Selon Willy Kitobo, la hausse des prix des métaux, a toujours été une bonne nouvelle pour l’économie de la République Démocratique du Congo, dans la mesure ou elle stabilise l’activité minière et pousse les miniers à investir encore dans ce secteur.

« Aujourd’hui, avec un cuivre qui se vend sur le marché international à 9 600 USD/tonne et le cobalt à 52 000 USD/tonne, nous avons dépassé la barre de 8 400 USD/tonne de cuivre atteinte en 2012. Avec la croissance monotone du prix du cobalt, nous pourrons probablement revenir à des niveaux atteints en 2017-2018 de plus de 80 000 USD/tonne. Le Gouvernement a donc une opportunité, avec une bonne politique minière et des réformes profondes dans la gestion des entreprises minières du portefeuille de l’Etat, de reprendre son économie d’antan », indique le ministre des Mines.

Et d’ajouter : « Depuis la faillite avant 2002 des sociétés minières du portefeuille de l’Etat, ces dernières ont du mal à relancer leurs activités et contribuer efficacement comme dans le passé aux recettes de l’Etat et au PIB de notre pays… ».

Dans cette optique, poursuit-il, des efforts de la reprise des activités minières ont été entrepris depuis la promulgation de la loi minière en 2002 avec l’investissement privé et principalement étranger mais l’impact espéré n’est pas perceptible.

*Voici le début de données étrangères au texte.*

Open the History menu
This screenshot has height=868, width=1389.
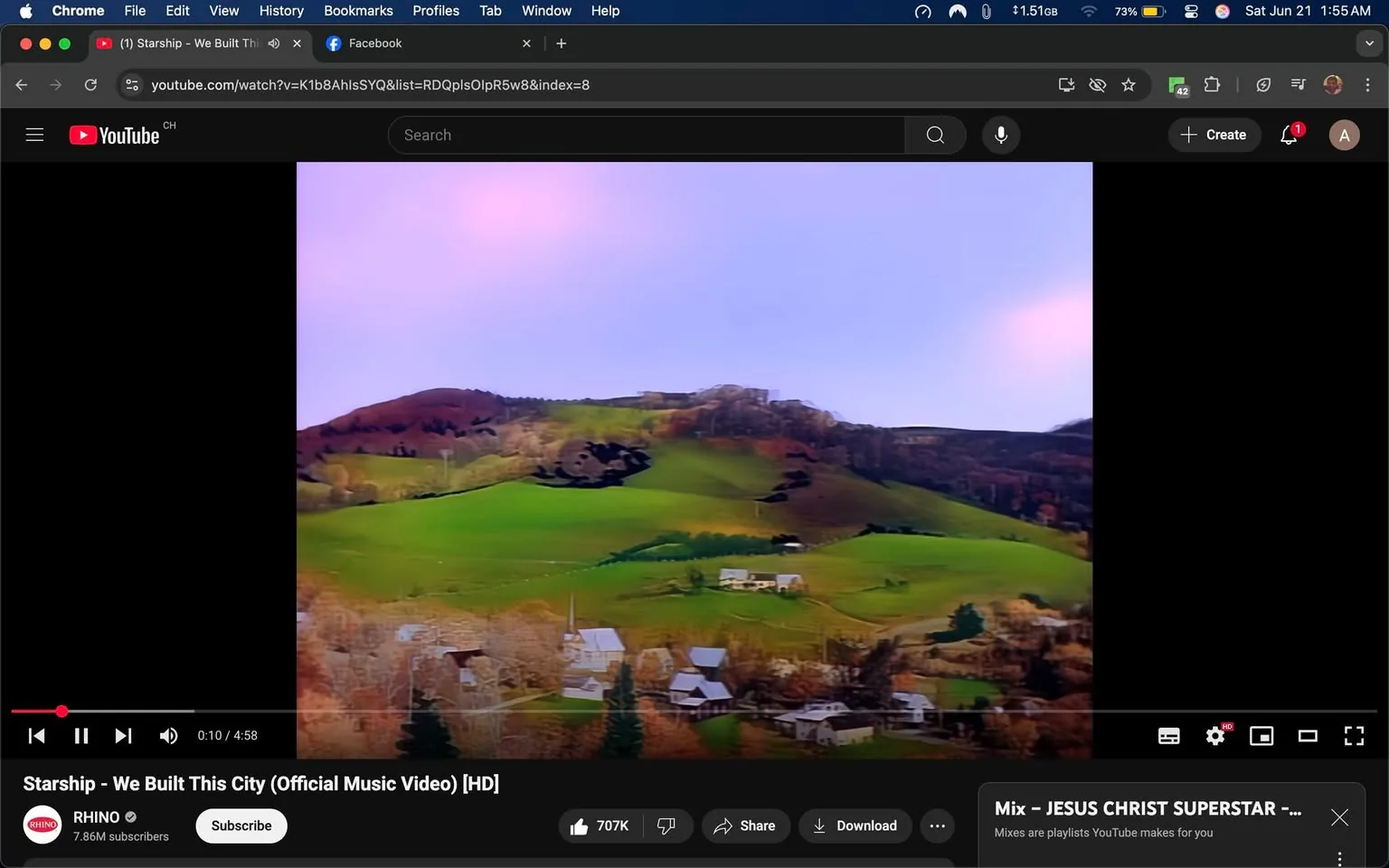[x=280, y=10]
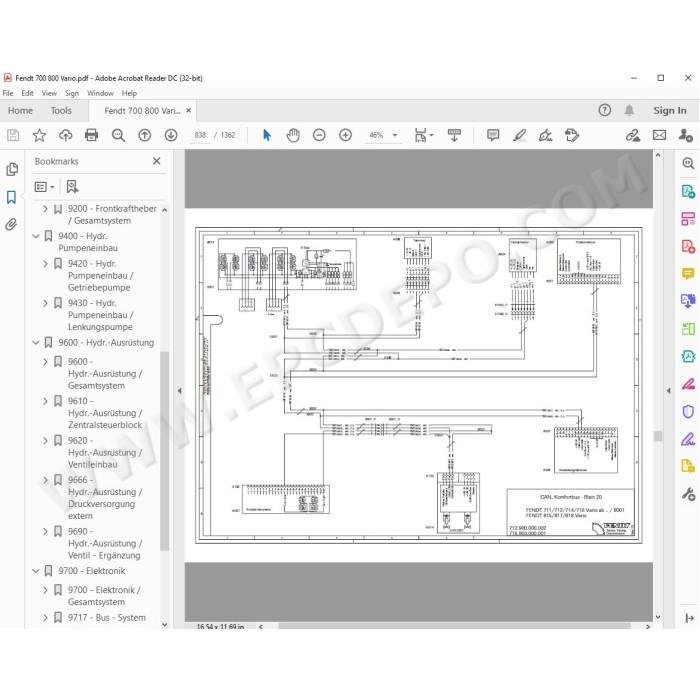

Quant à la mobilisation des recettes, le communiqué note qu’elle est restée faible pour booster le développement de la République Démocratique du Congo.

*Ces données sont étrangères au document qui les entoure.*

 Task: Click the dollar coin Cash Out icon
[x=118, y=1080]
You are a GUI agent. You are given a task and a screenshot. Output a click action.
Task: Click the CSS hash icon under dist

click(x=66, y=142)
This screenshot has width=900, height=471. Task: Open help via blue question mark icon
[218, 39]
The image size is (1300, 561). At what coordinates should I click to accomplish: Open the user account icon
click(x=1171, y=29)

Willy Kitobo considère que cela constitue une des raisons qui ont poussé le pays à la révision du Code Minier en 2018.

Bien évidemment, avec cette politique, poursuit-il, il fallait s’attendre que les recettes du secteur des mines soient partagées entre les privés et l’Etat congolais.

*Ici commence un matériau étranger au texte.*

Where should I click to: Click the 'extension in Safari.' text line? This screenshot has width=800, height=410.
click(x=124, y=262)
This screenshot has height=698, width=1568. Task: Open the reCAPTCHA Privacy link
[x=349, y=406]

« Il est incompréhensible que l’on continue à croire qu’en passant de 400 000 tonnes de cuivre par an que produisait la Gécamines vers les années 1980 à 1 500 000 tonnes de cuivre par an produits par des sociétés privées, le niveau de la mobilisation des recettes des mines par l’Etat congolais devrait être le même ou supérieur. Cela revient à oublier que l’investissement a changé de mains et que la République Démocratique du Congo ne doit se contenter que des recettes de la production insignifiante des sociétés du portefeuille de l’Etat, des dividendes dus aux parts de sa participation dans les sociétés privées et des droits, taxes et redevances à payer conformément aux dispositions du Code Minier reprises au titre IX du régime fiscal douanier et des recettes non fiscales applicables aux activités minières », fait remarquer le ministre des Mines.